Four event candidates were identified by the gravitational-wave detectors and sent to the TAROT and QUEST observatories during the winter run. Four more were identified during the autumn run and sent to all 8 observing partners, and imaged by multiple telescopes. In the images, we sought transient objects which looked like stars on one night, but then became dimmer until they disappeared. We don't know how long this dimming would take, so we considered a wide range of possible time scales. With all the other stars in the night sky, this is not just a search for a needle in a haystack, but a needle made of hay in a haystack. Unfortunately no optical transient was identified with a convincing association with any of the gravitational-wave event candidates, which were themselves consistent with noise fluctuations in the LIGO and Virgo detectors. Despite this null result, this search was the first of its kind, and lessons learned provide an important benchmark for future operations. This will be extremely valuable when Advanced LIGO and Advanced Virgo reach their design sensitivities by the end of this decade, when astrophysical searches triggered by gravitational-wave events are expected to be a regular occurrence.
- Freely reable preprint of this work: First Searches for Optical Counterparts to Gravitational-wave Candidate Events
- Summary of related analysis of images gathered by the Swift satellite.
- Neutron star: Formed when an old massive star collapses under its own gravity. Neutron stars consist almost entirely of neutrons packed tightly together and are extremely dense. A teaspoon of neutron star material on Earth would weigh as much as the entire human race.
- Kilonova: A supernova-like transient, expected from the merger of two neutron stars or a neutron star and a black hole. Radioactively heated material glows, emitting light, though it may be mostly infrared and fairly faint. To date, only one such example has been reported.

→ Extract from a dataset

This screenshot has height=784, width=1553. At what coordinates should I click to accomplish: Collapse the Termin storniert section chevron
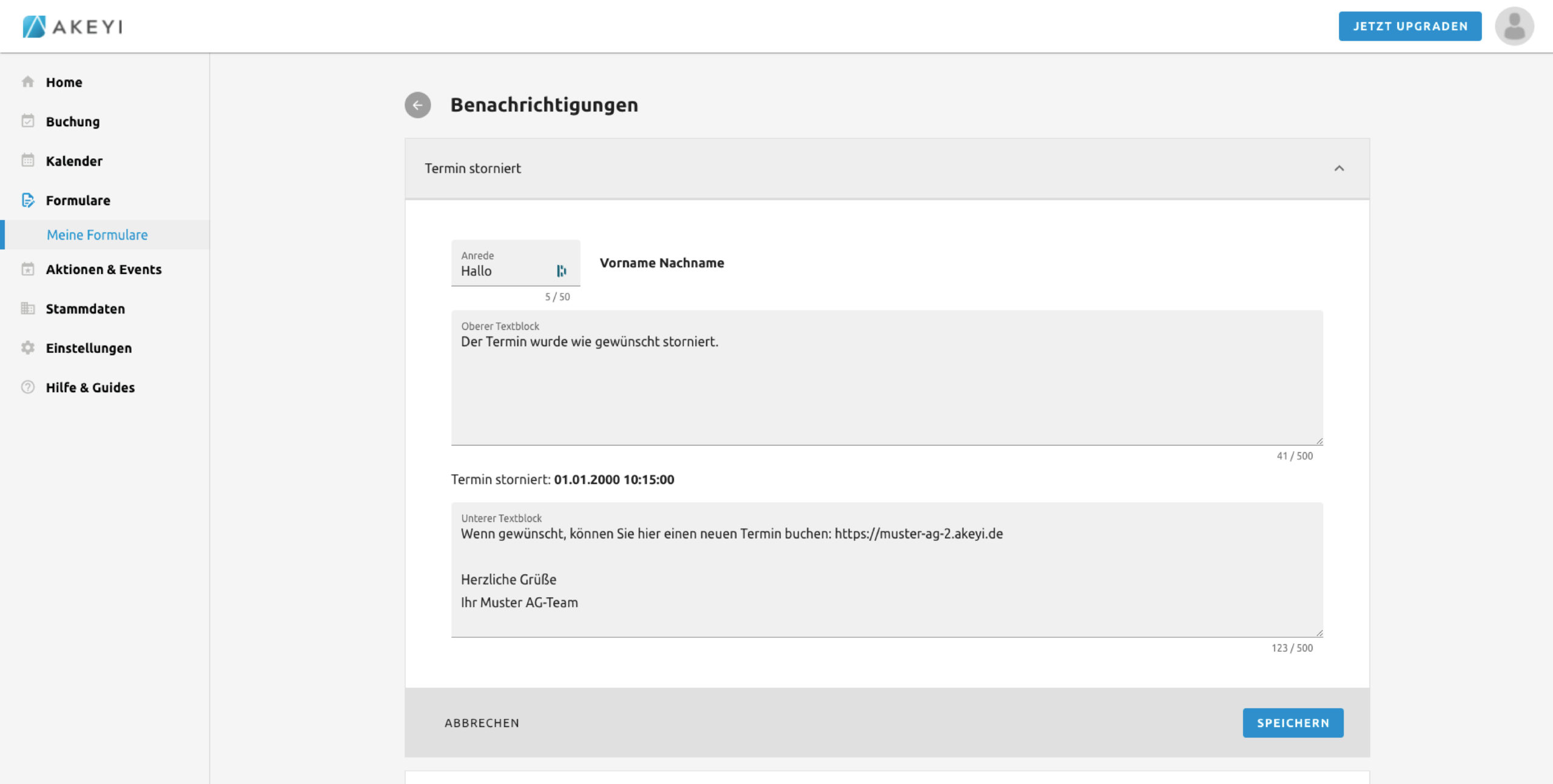[1339, 169]
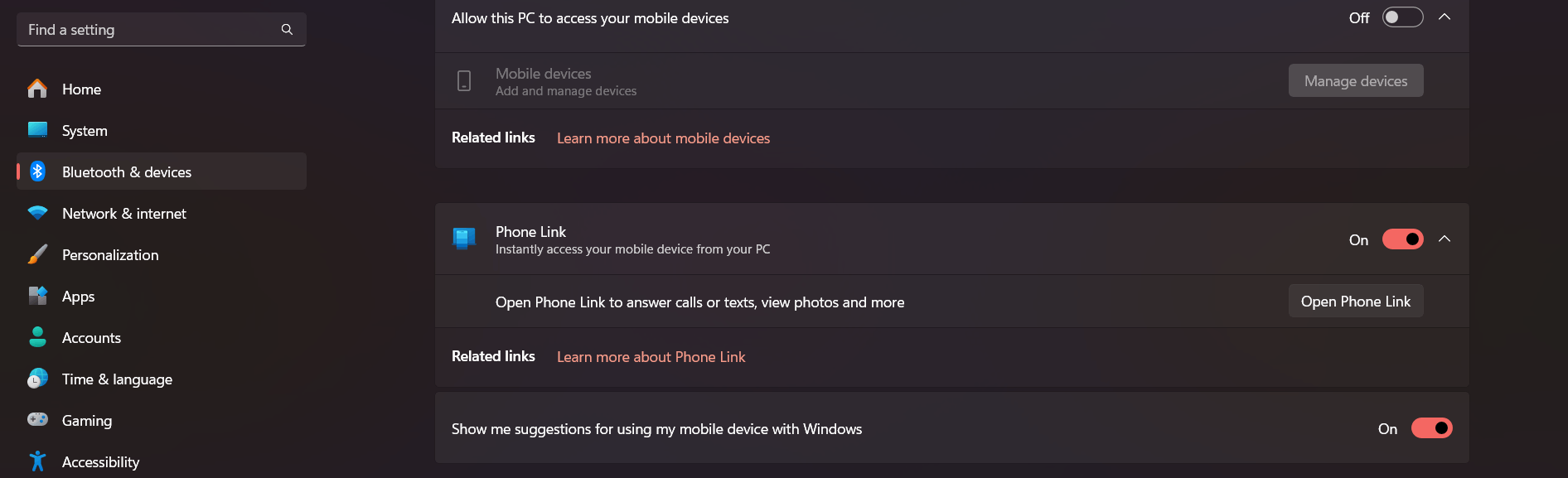
Task: Collapse the mobile devices access section
Action: coord(1445,17)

- Gamma-ray burst: Extremely energetic explosion of gamma-ray light from an astrophysical source, generally very far away. The exact cause of these bursts is not known. Read more about gamma-ray bursts.
- Black hole: Formed from the collapse of an old massive star - more massive than those stars which create neutron stars. Black holes are so compact that not even light can escape their gravitational pull.
- Supernova (pl. supernovae): The violent explosion of a massive star's outer layers at the end of its life. This releases very bright light as the exploded material expands and can be observed on Earth as a "new star" in the sky that fades over weeks or months.
Figures from the Publication
For more information on the meaning of these figures, see this link.
The gravitational wave skymap for event G19377 which occurred on 16th September 2010. This event was later revealed to be a blind injection. The skymap shows the probability that each location is the true source location based upon data purely from the gravitational-wave detectors. The locations of the areas observed by telescopes for this gravitational-wave event are indicated. Each gravitational-wave event has a skymap similar to this.
A timeline for event G19377 which shows when each telescope observed the requested regions as indicated in the previous figure. Time zero is the time of the gravitational-wave event candidate. Model light curves for several sources (at an assumed distance of 30 Mpc) are shown for comparison.